According to a scammer at a blockchain security company, the single phishing attack emitted nearly $1 million in tokens from crypto investors who unconsciously signed a batch of malicious transactions disguised as UNISWAP swaps.
In a post on X on August 22nd, Yu Xiang, founder of blockchain security company Slowmist, noted that the incident had five tokens sucked up through a transaction that utilized Ethereum’s new EIP-7702 mechanism.
He explained:
“From a fish user’s perspective, it looks like this: the user opens a phishing website, a wallet signing prompt pops up, the user confirms, and with that one action, all valuable assets in the wallet address disappear in a snap.”

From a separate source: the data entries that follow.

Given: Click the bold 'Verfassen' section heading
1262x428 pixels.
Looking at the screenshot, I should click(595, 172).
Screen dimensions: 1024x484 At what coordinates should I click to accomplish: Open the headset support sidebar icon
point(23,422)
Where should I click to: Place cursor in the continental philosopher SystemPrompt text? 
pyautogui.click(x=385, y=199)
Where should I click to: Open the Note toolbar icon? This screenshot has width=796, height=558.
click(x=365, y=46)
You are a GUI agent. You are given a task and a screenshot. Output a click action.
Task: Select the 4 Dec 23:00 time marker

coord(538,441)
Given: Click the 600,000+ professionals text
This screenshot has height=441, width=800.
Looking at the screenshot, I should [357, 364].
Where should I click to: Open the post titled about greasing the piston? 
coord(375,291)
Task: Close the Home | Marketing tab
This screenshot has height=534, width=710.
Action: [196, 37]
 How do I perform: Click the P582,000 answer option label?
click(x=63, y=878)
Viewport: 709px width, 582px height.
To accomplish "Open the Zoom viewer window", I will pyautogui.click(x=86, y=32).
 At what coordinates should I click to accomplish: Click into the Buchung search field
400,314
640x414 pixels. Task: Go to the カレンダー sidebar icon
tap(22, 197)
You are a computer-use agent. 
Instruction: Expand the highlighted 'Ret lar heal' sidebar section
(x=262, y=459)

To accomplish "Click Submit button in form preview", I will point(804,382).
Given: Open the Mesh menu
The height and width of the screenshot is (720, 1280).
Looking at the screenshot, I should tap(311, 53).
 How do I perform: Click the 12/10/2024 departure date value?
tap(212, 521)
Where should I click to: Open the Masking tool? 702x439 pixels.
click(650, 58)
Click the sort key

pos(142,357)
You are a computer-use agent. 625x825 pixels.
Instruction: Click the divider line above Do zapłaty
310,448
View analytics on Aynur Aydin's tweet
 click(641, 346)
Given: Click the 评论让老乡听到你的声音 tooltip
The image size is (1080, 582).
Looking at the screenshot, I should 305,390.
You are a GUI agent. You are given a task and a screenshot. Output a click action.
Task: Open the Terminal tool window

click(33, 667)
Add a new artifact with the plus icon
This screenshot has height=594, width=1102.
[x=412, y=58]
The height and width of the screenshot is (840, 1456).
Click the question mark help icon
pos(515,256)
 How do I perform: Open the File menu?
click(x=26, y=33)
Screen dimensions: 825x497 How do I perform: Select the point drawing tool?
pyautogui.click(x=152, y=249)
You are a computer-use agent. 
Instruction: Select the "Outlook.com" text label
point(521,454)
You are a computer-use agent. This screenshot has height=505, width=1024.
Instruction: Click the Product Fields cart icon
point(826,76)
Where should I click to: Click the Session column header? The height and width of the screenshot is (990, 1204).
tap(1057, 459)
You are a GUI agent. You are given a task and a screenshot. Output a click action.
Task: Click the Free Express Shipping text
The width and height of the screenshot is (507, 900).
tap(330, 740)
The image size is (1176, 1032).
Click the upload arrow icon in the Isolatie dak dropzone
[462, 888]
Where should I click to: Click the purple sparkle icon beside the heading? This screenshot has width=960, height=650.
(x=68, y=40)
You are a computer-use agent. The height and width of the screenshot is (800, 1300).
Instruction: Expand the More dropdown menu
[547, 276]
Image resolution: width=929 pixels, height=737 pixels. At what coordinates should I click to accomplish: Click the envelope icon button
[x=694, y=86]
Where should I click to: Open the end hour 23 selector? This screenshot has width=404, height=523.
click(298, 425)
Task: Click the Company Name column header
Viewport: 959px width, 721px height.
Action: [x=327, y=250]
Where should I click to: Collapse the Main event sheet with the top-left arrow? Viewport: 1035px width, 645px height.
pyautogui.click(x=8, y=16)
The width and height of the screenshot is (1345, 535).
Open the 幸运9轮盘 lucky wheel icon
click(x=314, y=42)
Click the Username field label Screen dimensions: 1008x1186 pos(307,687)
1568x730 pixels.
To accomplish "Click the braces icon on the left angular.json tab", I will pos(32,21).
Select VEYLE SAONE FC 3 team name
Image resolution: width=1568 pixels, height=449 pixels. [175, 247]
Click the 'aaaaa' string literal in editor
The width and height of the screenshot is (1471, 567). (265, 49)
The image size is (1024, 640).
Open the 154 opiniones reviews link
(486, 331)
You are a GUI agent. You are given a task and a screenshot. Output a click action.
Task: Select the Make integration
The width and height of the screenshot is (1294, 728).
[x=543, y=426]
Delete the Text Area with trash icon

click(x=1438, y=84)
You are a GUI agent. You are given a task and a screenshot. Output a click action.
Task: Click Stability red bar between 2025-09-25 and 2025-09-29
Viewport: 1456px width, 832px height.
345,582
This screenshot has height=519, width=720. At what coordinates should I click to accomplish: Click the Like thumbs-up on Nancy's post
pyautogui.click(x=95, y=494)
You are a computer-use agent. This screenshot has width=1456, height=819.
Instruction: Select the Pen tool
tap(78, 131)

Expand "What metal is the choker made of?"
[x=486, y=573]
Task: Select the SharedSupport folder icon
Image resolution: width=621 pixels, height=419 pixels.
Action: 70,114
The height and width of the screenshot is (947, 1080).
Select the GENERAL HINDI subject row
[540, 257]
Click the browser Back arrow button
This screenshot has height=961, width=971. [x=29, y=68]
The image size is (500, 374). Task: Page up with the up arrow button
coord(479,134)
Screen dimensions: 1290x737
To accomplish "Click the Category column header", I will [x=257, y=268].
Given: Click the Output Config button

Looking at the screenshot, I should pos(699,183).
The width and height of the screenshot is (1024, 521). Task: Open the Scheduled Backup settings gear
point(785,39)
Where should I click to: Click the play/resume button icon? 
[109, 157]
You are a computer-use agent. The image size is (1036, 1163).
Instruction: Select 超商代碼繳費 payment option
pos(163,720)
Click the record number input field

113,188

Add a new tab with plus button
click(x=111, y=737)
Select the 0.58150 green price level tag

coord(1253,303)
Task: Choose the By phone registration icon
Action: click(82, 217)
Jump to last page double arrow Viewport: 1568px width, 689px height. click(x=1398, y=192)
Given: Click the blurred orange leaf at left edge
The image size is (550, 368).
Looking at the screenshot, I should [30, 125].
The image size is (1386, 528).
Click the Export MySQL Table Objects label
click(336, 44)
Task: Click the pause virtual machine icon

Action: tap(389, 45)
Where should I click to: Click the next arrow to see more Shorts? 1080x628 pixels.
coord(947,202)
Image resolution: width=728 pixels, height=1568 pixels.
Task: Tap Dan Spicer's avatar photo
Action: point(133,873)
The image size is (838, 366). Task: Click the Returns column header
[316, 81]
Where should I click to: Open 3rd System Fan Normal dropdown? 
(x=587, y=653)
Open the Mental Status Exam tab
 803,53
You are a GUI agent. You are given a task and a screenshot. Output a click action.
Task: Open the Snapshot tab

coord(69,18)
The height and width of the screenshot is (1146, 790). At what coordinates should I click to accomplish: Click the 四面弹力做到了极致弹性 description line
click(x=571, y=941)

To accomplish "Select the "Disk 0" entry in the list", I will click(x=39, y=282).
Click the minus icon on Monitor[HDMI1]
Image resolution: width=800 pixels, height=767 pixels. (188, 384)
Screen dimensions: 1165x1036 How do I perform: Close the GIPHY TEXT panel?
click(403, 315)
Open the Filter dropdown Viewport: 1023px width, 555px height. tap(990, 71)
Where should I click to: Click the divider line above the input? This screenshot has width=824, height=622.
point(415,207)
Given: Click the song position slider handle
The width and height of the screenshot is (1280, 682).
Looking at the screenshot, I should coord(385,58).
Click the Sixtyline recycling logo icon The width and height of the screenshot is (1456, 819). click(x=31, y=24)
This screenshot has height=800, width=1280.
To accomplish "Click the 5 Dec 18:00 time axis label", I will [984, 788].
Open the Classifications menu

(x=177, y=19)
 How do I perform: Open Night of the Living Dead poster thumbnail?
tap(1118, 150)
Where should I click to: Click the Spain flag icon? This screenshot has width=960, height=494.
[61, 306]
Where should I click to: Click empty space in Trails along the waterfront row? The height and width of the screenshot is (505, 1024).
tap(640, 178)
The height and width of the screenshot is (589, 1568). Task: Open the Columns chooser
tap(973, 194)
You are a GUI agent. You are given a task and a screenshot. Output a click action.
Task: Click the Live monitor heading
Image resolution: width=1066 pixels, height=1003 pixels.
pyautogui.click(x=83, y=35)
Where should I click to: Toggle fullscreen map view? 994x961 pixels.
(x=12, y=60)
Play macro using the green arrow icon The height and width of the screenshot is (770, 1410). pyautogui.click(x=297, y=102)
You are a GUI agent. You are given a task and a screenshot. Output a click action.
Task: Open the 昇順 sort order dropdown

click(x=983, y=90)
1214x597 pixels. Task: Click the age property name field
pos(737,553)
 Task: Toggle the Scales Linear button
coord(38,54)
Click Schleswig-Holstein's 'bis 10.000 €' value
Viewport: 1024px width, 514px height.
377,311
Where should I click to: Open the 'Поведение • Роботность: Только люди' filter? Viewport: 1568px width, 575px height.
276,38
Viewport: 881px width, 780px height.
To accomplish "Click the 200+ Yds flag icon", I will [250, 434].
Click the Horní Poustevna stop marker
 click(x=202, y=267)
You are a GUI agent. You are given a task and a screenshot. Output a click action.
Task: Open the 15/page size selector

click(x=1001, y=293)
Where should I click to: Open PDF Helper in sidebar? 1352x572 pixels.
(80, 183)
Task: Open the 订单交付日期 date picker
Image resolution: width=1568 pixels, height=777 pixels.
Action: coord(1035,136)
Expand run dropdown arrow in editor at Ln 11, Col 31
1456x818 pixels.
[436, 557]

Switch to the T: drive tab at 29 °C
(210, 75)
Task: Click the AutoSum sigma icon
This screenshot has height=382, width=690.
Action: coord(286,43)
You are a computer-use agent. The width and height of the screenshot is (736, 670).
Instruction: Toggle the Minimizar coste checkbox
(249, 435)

The EIP-7702 was introduced in the Pectra upgrade to streamline the Ethereum user experience. This feature allows wallets to act like temporary smart contracts, allowing multiple transactions to batch, enable gas sponsorship, or set spending limits in one step.
As a rule, the delegation is revocable and network-specific. However, the attackers have found a way to actually weaponize the feature.
Crypto Market Maker WinterMute warns that standard implementations are being misused at scale. That June analysis showed that over 90% of EIP-7702 delegations were associated with malicious contracts.
The company noted that many of these contracts are simple copy-paste scripts that scan vulnerable wallets and automatically drain their holdings.
With this in mind, the scam sniffer and Xiang urged crypto users to take special care before signing a wallet request. They recommended that you avoid checking your domain name, hurry-up verification, and refuse signatures that appear to be unclear or overly broad.
They also said some of the red flags that could occur include unlimited token approval requests, contract upgrades under EIP-7702, or transaction simulations that do not match expectations.